The Altair Community is migrating to a new platform to provide a better experience for you. In preparation for the migration, the Altair Community is on read-only mode from October 28 - November 6, 2024. Technical support via cases will continue to work as is. For any urgent requests from Students/Faculty members, please submit the form linked here
"Substantial bug in scoring"
stereotaxon
Member Posts: 10 Contributor II
Hello,
I've come across a pretty big bug. I build a model and then I read in a new dataset and try to score it.
The numeric attribute information stays the same, but the names I use as labels are written incorrectly. Is there
a fix or workaround for this problem? I'm using WinXP and RapidMiner Community 4.2.0000.
Thanks, Mike
======= debug1.csv (TRAIN) =========
name,var1,var2,var3
Jimi,0.352612363,0.590121045,0.564992742
Janis,0.922569485,0.790112692,0.00504262
Bob,0.766240589,0.908079931,0.734902274
Peter,0.460154945,0.464329674,0.686559339
Paul,0.393046641,0.393054941,0.910596227
Mary,0.322384817,0.403900951,0.176867868
Joni,0.466668921,0.366803665,0.230654245
======= debug2.csv (SCORE) =========
* SAME NAME AS IN TRAINING DATASET
name,var1,var2,var3
Buddy,,0.576962167,0.318579208
Ringo,,0.571770059,0.977731173
Peter,,0.464329674,0.686559339 *
Paul,,0.393054941,0.910596227 *
Mary,,0.403900951,0.176867868 *
Joni,,0.366803665,0.230654245 *
John,,0.565080214,0.509177042
Jimi,,0.590121045,0.564992742 *
Jim,,0.864104026,0.839055131
Janis,,0.790112692,0.00504262 *
Bob,,0.908079931,0.734902274 *
======= SCORING OUTPUT =============
ROW NAME VAR1 PREDICTION(VAR1) VAR2 VAR3
1 Buddy NaN 0.506006992847086 0.577 0.319
2 Ringo NaN 0.5026999432485151 0.572 0.978
3 Paul NaN 0.4312676719193833 0.464 0.687
4 Mary NaN 0.38430756761967644 0.393 0.911
5 Joni NaN 0.39158307673653237 0.404 0.177
6 John NaN 0.3671109097071076 0.367 0.231<< *** ATTRIBUTES ARE OK
7 John NaN 0.4980700738105158 0.565 0.509<< *** BUT THE NAMES ARE WRONG!

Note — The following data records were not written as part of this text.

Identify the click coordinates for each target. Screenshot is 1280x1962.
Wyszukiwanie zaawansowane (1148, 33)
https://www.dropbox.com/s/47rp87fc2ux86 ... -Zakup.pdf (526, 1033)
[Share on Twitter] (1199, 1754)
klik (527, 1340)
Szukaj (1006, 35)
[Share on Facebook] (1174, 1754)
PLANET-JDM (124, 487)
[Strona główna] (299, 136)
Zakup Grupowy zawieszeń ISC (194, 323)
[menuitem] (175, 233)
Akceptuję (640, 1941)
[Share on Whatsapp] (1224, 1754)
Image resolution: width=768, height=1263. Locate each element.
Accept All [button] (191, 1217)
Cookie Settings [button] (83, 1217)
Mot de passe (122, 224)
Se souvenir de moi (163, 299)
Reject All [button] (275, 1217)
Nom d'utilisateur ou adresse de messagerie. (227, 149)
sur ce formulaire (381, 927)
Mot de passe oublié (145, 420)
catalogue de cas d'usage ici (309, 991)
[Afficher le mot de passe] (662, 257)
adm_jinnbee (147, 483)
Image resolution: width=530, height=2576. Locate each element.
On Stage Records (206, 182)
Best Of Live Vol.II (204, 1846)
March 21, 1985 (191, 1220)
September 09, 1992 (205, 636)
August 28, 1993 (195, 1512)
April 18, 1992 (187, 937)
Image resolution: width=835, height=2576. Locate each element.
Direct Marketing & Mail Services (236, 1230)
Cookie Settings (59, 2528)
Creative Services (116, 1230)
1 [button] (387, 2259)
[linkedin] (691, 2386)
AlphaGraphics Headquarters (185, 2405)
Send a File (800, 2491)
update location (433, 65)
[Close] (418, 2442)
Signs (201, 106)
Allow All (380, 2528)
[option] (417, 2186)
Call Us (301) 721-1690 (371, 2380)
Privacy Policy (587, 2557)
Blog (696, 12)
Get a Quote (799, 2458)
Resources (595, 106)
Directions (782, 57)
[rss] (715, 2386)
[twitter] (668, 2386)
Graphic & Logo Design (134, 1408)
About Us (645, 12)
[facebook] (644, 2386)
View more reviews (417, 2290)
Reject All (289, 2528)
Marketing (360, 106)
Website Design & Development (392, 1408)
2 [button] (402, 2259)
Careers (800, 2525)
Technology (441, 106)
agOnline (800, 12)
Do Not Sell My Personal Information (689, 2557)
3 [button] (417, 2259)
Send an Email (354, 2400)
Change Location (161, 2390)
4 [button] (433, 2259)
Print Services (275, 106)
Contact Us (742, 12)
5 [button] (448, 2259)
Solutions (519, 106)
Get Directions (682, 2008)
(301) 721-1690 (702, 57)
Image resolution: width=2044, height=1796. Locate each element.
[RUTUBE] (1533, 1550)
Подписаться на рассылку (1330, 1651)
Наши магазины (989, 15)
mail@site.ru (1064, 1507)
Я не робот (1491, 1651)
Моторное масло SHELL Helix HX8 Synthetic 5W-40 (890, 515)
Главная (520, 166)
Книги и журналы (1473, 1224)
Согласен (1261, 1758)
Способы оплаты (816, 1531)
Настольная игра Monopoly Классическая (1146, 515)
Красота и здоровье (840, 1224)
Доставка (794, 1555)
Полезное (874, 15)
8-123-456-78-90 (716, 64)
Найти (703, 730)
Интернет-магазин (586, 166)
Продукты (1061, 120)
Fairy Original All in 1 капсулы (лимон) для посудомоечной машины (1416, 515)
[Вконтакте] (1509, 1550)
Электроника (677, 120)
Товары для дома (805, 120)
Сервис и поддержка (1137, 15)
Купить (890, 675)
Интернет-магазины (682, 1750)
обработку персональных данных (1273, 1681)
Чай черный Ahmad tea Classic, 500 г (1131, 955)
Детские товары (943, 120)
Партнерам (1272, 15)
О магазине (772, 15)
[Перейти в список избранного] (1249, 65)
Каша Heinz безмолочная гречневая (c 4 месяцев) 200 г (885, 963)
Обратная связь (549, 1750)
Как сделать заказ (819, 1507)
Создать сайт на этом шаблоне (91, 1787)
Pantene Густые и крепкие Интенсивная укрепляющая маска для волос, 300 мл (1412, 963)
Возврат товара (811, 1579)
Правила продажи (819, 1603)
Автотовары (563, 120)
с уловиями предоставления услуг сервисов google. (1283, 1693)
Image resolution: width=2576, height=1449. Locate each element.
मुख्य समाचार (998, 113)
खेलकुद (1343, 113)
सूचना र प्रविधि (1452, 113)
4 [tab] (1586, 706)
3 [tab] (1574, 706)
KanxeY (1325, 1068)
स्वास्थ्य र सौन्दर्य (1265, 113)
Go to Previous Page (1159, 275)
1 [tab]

8 Buddy NaN 0.5146053218033704 0.59 0.565
9 Jim NaN 0.8006220695941839 0.864 0.839
10 Ringo NaN 0.7430405001131846 0.79 0.0050
11 Peter NaN 0.8348597595558593 0.908 0.735
<operator name="Root" class="Process" expanded="yes">
<operator name="Model" class="OperatorChain" expanded="yes">
<operator name="CSVExampleSource" class="CSVExampleSource" breakpoints="after">
<parameter key="filename" value="c:\debug1.csv"/>
<parameter key="id_column" value="1"/>
<parameter key="label_column" value="2"/>
</operator>
<operator name="ExcelExampleSource" class="ExcelExampleSource" breakpoints="after" activated="no">
<parameter key="excel_file" value="c:\debug1.xls"/>
<parameter key="first_row_as_names" value="true"/>
<parameter key="id_column" value="1"/>
<parameter key="label_column" value="2"/>
</operator>
<operator name="W-M5P" class="W-M5P">
<parameter key="keep_example_set" value="true"/>
</operator>
<operator name="ModelApplier" class="ModelApplier">
<list key="application_parameters">
</list>
<parameter key="keep_model" value="true"/>
</operator>
<operator name="ModelWriter" class="ModelWriter">
<parameter key="model_file" value="c:\debug.mod"/>
<parameter key="output_type" value="XML"/>
</operator>
<operator name="IOConsumer" class="IOConsumer">
<parameter key="io_object" value="ExampleSet"/>
</operator>
<operator name="IOConsumer (2)" class="IOConsumer">
<parameter key="io_object" value="Model"/>
</operator>
</operator>
<operator name="Score" class="OperatorChain" expanded="yes">
<operator name="CSVExampleSource (2)" class="CSVExampleSource" breakpoints="after" activated="no">
<parameter key="filename" value="c:\debug2.csv"/>
<parameter key="id_column" value="1"/>
<parameter key="label_column" value="2"/>
</operator>
<operator name="ExcelExampleSource (2)" class="ExcelExampleSource">
<parameter key="excel_file" value="c:\debug2.xls"/>
<parameter key="first_row_as_names" value="true"/>
<parameter key="id_column" value="1"/>
<parameter key="label_column" value="2"/>
</operator>
<operator name="ModelLoader" class="ModelLoader">
<parameter key="model_file" value="c:\debug.mod"/>
</operator>
<operator name="ModelApplier (2)" class="ModelApplier">
<list key="application_parameters">
</list>
</operator>
<operator name="CSVExampleSetWriter" class="CSVExampleSetWriter" breakpoints="after">
<parameter key="column_separator" value=","/>
<parameter key="csv_file" value="c:\debug3.csv"/>
</operator>
</operator>
</operator>
I've come across a pretty big bug. I build a model and then I read in a new dataset and try to score it.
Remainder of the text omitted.